Extend the patent summary on deriving racing-game results from a Keno-style number draw, starting after its last sentence.
**** TEXT EXCERPT
Summary of the Invention

Accordingly, the invention provides a method of generating a result of a racing game having a plurality of participants to enable fixed odds betting on the racing game, the result being generated from at least part of the result of an identifier selection game, the method comprising: allocating a unique result label to each result in a set of possible results obtained from at least part of a subset of identifiers selected from a set of identifiers in an identifier selection game so that there is a set of result labels; determining the permutations of finishing order for the participants in the race required to produce a result of the race and the odds of each permutation; dividing the set of result labels to produce subsets of result labels for each permutation which correspond in size to the relative odds of each permutation; running said identifier selection game; determining an outcome result label from said at least part of the result of said identifier draw game; and determining the result of the racing game by determining the permutation to which the outcome result label corresponds . The size of the part of the subset of identifiers used is typically determined by the size of the set and the desired error in the return to player. The larger part of the subset, the less the error in the return to player.

In one embodiment, the result of the race is the positions of the first three place getters. In one embodiment, there are twelve participants and hence 1320 possible permutations. The odds of each permutation are determined from the odds offered for each participant.

In one embodiment, the step of allocating a unique result label to each result comprises providing an algorithm which maps each possible result to a unique result identity. In this embodiment, the result labels and the identifiers are numbers. For example, as in the game of Keno where a subset of twenty numbers are drawn from a set of eighty numbers .

Thus, the step of determining a result label can be performed by evaluating an algorithm for a given subset of numbers .
********
**** LISTED ENTRIES
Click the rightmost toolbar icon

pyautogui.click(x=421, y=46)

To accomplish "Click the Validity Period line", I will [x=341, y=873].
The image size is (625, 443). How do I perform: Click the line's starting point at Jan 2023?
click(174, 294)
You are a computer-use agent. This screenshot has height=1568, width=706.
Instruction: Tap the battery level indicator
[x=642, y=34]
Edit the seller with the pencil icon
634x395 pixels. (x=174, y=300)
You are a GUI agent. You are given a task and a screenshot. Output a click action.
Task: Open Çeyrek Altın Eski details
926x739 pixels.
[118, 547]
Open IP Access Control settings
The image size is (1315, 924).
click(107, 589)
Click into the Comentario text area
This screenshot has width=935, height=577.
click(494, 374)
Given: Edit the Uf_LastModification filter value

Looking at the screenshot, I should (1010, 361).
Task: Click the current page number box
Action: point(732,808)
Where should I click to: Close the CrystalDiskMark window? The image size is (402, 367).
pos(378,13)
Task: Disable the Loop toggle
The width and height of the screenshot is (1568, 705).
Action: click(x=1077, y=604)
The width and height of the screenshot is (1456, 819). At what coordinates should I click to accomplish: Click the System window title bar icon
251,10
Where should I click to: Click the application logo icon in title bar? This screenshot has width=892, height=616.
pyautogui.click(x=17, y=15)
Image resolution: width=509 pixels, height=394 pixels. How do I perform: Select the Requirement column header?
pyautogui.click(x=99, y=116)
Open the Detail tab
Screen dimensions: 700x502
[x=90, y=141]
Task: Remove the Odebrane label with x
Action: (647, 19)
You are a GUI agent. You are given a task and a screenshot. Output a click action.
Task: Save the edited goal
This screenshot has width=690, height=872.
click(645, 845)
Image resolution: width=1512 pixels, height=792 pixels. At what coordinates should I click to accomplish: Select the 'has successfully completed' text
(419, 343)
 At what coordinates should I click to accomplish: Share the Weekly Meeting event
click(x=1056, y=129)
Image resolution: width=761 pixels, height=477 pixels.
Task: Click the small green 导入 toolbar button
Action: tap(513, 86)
********
**EXERCISE RESULT:**
In a preferred embodiment where the identifiers are numbers and the result labels are index numbers, the algorithm is:

Index number = [ [[ (nl-1) * (K-l) + (in2-l) ] * (K-2) + (in3-

1) ]*(K-3)+ ... ]*(K-N+1) + (xnN-1)

where: K = number of numbers in the draw; N = number of numbers drawn; nj = the jth number drawn; i j = the index of the jth drawn number, determined by how many numbers into a sequence of numbers consisting of numbers which were not drawn before the jth number the jth number is. The invention also provides apparatus for generating a result of a racing game having a plurality of participants to enable fixed odds betting on the racing game, the apparatus comprising: a processor configured to: process at least part of a subset of identifiers selected in an identifier selection game to determine an outcome result label from a set of unique result labels corresponding to respective ones a set of possible results derivable from said at least part of a subset; and determine a result of said racing game by determining to which one of a plurality of subsets of the set result labels said outcome result label belongs, each subset corresponding to a permutation of finishing order for participants in the racing game required to produce a result and being formed by dividing the set of result labels into subsets for each permutation which corresponding in size to the relative odds of each permutation, thereby determining to which permutation the outcome result label belongs .

In a preferred embodiment, the apparatus further comprises display means for displaying said race in the form of an animation of the race.

Brief Description of the Drawings Figure 1 is a matrix of Keno results; and Figure 2 is a schematic diagram of an apparatus for determining the result of a game.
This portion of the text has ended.